Après j'imagine que l'omniprésence des relations oncle/neveu (surtout dans le cas riri/fifi/loulou) est un moyen pour avoir des histoires où les garnements mêmes la vie dure à l'oncle sans que cela remette en cause l'autorité parentale directe au yeux du lecteur
Riff a dit…
Comme tu le dis, dans Dune, on retrouve le motif "père absent et/ou problématique" chez les Atréides, mais on retrouve aussi chez eux le motif de l'oncle : chez les jumeaux Léto et Ghanima, avec Stilgar, Irulan et Alia dans le rôle des oncles et tantes ;-)
Alex Nikolavitch a dit…
Alors, exactement dans les deux cas, mais notons que dans Dragon Ball, ça met du temps à se mettre en place : Goku est orphelin, et demeure un père relativement absent par la suite. mais le thême de la paternité y est très bien traité (la scéne finale de Vegeta et son fils avant l'affrontement avec Boo, est superbe de ce point de vue)
M. Spok a dit…
"Mais dans la lignée d'Arthur, il n'y a pas d'héritier indiscutable, c'est le trope de base de toute l'histoire", je ne comprends pas bien ce que tu entends par là... Si Arthur est conçu hors mariage, il naît alors que ses parents sont mariés !

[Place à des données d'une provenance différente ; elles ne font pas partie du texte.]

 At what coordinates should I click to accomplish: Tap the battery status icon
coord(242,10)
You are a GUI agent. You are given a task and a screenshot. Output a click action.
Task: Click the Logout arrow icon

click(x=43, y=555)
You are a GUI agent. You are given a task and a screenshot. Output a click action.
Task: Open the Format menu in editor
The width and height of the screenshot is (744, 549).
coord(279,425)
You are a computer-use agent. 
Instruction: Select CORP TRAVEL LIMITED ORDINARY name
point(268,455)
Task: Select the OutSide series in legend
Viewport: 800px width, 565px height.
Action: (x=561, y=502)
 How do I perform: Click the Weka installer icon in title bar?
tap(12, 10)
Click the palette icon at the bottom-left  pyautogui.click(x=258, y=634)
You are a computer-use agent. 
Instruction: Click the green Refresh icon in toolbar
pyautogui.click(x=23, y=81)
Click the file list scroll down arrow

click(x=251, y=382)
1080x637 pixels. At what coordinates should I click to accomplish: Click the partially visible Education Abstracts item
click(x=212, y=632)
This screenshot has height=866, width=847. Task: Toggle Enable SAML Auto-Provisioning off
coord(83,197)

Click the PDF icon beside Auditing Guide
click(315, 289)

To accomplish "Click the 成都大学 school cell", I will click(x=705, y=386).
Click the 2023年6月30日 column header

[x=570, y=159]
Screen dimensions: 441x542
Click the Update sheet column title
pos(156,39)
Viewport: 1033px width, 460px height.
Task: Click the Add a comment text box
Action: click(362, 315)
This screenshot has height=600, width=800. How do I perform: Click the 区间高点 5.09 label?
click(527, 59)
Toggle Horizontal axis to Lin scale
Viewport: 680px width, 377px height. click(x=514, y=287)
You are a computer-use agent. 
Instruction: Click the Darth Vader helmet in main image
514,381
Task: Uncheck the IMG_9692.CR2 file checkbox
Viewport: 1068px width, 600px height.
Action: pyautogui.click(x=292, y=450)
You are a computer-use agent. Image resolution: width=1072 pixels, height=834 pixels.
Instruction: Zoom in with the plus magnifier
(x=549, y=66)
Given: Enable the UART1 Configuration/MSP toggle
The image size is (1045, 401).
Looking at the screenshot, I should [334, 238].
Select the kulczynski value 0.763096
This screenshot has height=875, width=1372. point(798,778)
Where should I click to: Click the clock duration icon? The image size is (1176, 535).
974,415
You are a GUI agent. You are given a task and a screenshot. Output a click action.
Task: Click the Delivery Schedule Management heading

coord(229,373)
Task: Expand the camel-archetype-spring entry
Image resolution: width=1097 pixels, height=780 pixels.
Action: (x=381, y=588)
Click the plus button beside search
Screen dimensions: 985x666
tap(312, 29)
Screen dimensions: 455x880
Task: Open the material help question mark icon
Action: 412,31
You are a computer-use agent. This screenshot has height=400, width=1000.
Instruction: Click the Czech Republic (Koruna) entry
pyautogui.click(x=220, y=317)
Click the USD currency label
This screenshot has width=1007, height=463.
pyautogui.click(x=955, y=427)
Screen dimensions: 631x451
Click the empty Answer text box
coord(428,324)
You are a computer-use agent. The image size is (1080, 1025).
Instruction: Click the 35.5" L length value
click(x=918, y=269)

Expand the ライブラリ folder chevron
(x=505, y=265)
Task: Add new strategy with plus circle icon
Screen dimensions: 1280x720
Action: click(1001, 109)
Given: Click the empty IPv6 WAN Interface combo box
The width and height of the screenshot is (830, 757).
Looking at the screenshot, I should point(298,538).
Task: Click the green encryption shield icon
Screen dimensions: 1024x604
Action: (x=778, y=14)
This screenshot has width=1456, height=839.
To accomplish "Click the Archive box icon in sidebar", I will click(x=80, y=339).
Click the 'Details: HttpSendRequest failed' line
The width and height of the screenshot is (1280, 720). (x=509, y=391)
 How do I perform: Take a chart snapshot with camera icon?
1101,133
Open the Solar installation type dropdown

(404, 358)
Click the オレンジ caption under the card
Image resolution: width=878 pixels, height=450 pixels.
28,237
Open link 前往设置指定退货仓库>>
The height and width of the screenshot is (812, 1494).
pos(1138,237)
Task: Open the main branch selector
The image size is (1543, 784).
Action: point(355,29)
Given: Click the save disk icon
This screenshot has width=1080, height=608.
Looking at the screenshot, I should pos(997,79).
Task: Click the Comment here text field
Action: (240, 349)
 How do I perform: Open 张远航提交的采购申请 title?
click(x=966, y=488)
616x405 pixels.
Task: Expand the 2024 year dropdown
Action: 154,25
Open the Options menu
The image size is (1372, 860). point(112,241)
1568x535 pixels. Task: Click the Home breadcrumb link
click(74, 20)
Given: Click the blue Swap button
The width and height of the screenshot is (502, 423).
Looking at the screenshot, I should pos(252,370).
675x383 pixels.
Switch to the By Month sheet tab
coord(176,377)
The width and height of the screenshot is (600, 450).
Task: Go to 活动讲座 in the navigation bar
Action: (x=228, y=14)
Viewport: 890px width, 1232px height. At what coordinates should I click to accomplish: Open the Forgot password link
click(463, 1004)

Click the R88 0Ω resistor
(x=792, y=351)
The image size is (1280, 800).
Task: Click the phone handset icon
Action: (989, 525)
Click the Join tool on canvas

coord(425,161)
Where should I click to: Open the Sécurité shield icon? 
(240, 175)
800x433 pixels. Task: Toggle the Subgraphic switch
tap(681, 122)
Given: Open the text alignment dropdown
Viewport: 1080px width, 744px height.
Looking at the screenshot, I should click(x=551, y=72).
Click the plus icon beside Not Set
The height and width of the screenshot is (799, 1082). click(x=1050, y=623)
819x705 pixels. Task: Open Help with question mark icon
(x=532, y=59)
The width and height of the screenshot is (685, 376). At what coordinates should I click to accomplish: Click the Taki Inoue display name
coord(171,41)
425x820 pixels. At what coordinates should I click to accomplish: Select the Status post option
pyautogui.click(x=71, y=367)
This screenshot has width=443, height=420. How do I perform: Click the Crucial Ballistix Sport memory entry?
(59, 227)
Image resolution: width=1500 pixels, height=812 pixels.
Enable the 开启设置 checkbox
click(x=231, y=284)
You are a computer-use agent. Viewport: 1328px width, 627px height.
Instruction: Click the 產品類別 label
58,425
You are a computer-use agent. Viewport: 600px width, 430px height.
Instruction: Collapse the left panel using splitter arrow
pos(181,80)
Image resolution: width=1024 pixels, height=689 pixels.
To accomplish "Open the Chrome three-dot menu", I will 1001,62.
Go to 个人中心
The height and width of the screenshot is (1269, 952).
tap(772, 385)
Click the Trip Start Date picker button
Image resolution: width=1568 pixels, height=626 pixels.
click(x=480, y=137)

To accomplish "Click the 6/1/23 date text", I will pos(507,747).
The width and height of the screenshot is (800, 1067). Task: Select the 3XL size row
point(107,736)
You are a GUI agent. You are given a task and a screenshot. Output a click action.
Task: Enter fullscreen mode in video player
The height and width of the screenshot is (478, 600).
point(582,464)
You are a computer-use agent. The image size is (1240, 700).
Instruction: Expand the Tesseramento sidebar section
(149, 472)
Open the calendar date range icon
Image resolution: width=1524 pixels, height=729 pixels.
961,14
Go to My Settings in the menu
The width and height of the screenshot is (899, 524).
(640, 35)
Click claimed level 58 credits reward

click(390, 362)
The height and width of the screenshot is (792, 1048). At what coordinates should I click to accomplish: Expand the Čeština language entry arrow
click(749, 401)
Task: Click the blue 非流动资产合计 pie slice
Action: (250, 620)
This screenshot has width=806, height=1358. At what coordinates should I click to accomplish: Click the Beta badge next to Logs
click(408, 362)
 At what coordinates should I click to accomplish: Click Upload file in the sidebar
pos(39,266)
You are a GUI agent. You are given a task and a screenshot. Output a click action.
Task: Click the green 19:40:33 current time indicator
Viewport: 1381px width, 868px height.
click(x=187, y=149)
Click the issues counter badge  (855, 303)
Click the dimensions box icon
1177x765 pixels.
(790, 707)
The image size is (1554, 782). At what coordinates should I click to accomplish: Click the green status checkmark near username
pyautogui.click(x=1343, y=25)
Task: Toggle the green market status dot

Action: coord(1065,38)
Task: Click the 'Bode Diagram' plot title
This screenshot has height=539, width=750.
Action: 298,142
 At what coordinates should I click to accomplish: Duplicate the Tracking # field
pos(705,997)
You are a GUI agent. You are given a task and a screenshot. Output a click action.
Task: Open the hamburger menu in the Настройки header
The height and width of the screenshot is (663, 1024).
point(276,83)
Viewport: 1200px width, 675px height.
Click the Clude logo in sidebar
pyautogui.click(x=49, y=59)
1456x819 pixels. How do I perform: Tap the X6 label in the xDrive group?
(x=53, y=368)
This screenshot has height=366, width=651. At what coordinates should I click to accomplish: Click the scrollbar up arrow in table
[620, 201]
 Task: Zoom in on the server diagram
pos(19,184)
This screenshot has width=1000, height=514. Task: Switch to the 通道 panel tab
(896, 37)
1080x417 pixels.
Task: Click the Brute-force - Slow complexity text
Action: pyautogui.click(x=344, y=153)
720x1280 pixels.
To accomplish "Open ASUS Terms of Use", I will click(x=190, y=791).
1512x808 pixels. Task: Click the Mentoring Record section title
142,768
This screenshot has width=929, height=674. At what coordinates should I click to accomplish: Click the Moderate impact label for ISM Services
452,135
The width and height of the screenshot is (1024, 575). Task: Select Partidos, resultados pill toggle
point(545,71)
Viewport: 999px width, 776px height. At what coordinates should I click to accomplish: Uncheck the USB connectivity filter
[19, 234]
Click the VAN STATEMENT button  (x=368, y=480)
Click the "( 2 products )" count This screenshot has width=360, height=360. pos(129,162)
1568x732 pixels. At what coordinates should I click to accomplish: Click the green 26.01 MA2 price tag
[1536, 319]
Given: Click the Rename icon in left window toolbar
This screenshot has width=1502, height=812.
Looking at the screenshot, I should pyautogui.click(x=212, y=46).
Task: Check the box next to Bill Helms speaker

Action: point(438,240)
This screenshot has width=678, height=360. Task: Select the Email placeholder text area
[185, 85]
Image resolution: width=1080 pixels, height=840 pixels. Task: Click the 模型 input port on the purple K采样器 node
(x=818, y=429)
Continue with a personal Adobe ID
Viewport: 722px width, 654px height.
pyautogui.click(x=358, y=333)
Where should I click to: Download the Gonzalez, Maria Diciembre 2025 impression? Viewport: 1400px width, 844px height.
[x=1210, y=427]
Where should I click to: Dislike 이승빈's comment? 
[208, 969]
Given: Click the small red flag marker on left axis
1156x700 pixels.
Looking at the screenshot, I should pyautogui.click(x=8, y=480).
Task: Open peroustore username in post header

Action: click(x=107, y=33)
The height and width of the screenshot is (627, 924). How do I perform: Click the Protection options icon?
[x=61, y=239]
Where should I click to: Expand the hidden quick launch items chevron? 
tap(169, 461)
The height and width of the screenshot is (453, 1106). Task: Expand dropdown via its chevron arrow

Note que si je me fie aux notes des oeuvres de Robert de Boron, le rôle du neveu est valorisé (il l'emporte sur le fils naturel) au Moyen Âge.
Alex Nikolavitch a dit…
Le motif de la conception d'Arthur par Uther est déjà relativement tardif, et le mariage d'Uther et d'Igerne n'est pas attesté dans toutes les versions. (pour les Trois Coracles, je ne l'utilise pas, d'ailleurs, tu verras)

en fait, la bâtardise d'Arthur semble être un motif venu d'Ecosse, pour amoindrir l'intérêt politique de se référer à cette figure (un peu comme l'histoire du légionnaire Pantera chez les ennemis du christianisme).
Franck Mée a dit…
(J'aime bien les aventures de Louve et de son frère, oui. Ça a un peu trop tendance à reprendre les motifs des Thorgal "jeune", mais ça passe pas mal. Le meilleur des dérivés reste tout de même Je n'oublie rien, le premier Kriss.)
Geoffrey a dit…
Kylo Ren est le neveu de Luke Skywalker aussi. Son épée laser bâtarde lui confie un look médiéval européen plus appuyé que les autres adeptes du côté obscur, j'y vois une filiation à Mordred depuis décembre 2015 (même si on me regarde souvent avec une drôle de tête quand j'en parle).
Alex Nikolavitch a dit…
Oui, c'est sans doute significatif que la nouvelle continuité ne donne pas de descendance à Luke.